There’s a little “Where’s Waldo?” thing going on in this shot. Pretty easy to spot. Taken on Main Street just right of Egyptian Theatre — Friday, 1.16, 10:45 am.

Mooned

“I didn’t see you at the [today’s] Moon screening,” a distribution guy wrote me just now. “If you weren’t, you missed the first breakout hit of the festival.

“It’s a sensational piece of indie sci-fi with cult potential. Brilliantly conceived. A superb performance by Sam Rockwell — award-worthy in fact.

“The only problem is that there’s a big twist about 45 minutes in that would be criminal to reveal. I hope respectful critics like yourself won’t spoil it! Definitely one to make sure you see.

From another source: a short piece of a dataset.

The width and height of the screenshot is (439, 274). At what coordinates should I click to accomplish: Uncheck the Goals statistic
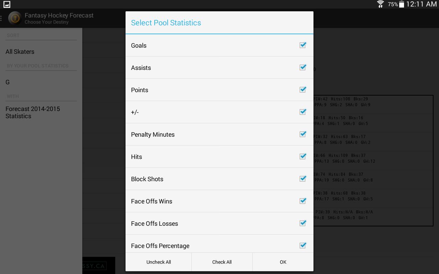pyautogui.click(x=302, y=45)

“I believe Sony Classics has the rights for the US, England and Australia, although I don’t know if

that’s public knowledge yet. If it isn’t you didn’t get it from me.”

Grim Up

It can very get awfully tiring…depressing, really, to watch groups of credentialed, shaggy-haired, snow-booted Sundance journalists and filmmakers who are sitting near you in the lounge smiling and gleefully laughing with each other, one joke after another, chit-chat, chuckle-chuck, hah-hah, grins and mirth…no end to it, constantly, hour after hour. It’s cool for the first hour or so, but after the two-hour mark I could just scream.

A little part of me — okay, one that I don’t admire and probably shouldn’t acknowledge — wants to go up to one of these groups, bend over and say in a very quiet voice, “I’m sorry, guys, it’s obviously none of my business…but did you know that the stuff you say in conversation doesn’t always have to be funny? I mean, you don’t have to laugh uproariously all the time? You can just sit there and chill down and be heavy-cat Zen types. You could even be silent for a bit and read about the jet that splashed into the Hudson yesterday. Oh, I’m sorry — not funny enough, right?

“I’m mentioning this, no offense, because your constant smiling and chuckling and laughing are driving me up the wall.”

New Digs, Bad Air

I moved this morning from the shitty condo with the cold-air seeping through the living room window and no wifi and the total-agony mattress from Jakarta to a really sublime two-floor condo on Upper Norfolk (i.e., about 150 feet above Main Street) with great wifi, a comfy bed, a flat-screen TV, a nice kitchen, two full bathrooms, and a snow-covered outdoor porch with a great view.


Twi-story condo on Upper Norfolk — Friday, 1.16, 10:25 am.

After moving my stuff to the new pad I took a cheap cab (only $5 bills — driver gave me a break) to the Yarrow hotel — the only place in town with decent free wifi — for a little work, and then walked across the frigid, snow-blown parking lo to the Holiday Cinemas to line up for the press screening of John Dower‘s Thriller in Manilla, a very decent doc about the long rivalry and bitter feud between Muhammud Ali and Joe Frazier that climaxed in their legendary1975 heavyweight championship bout in the Philiopines. (More on this later.)

But all this morning and some of the afternoon have been taken up by AT&T wi-fi air card issues. I had to download a new AT&T Communication Manager and load new drivers, etc. Then I had to call the AT& T tech guys again when something called “error 680” came up. Then I went over to the Park City Marriott to do some more writing only to discover that the free wi-fi is overloaded by too many people trying to use, the result being that the service stops after 10 minutes of use (or less). And the AT&T air card still isn’t working. It’s been hell, nothing but hell.

Waste Not, Want Not

Anyway who wants a free ticket to the 6 pm public screening of The Missing Person, get in touch. I decided to catch the 5:15 pm showing of Taking Chance at the Racquet Club instead. Oh, and tomorrow night’s 9 pm screening of When You’re Strange — I’m not going to that one either. I’m sitting in a 2nd floor lounge/lobby in the Park City Marriott adjacent to the press office until 4:30 pm, or just write.


Press office comp ducatsthat I requested in writing yesterday. The people running the press ticket hand-outs have been fairly efficient about it.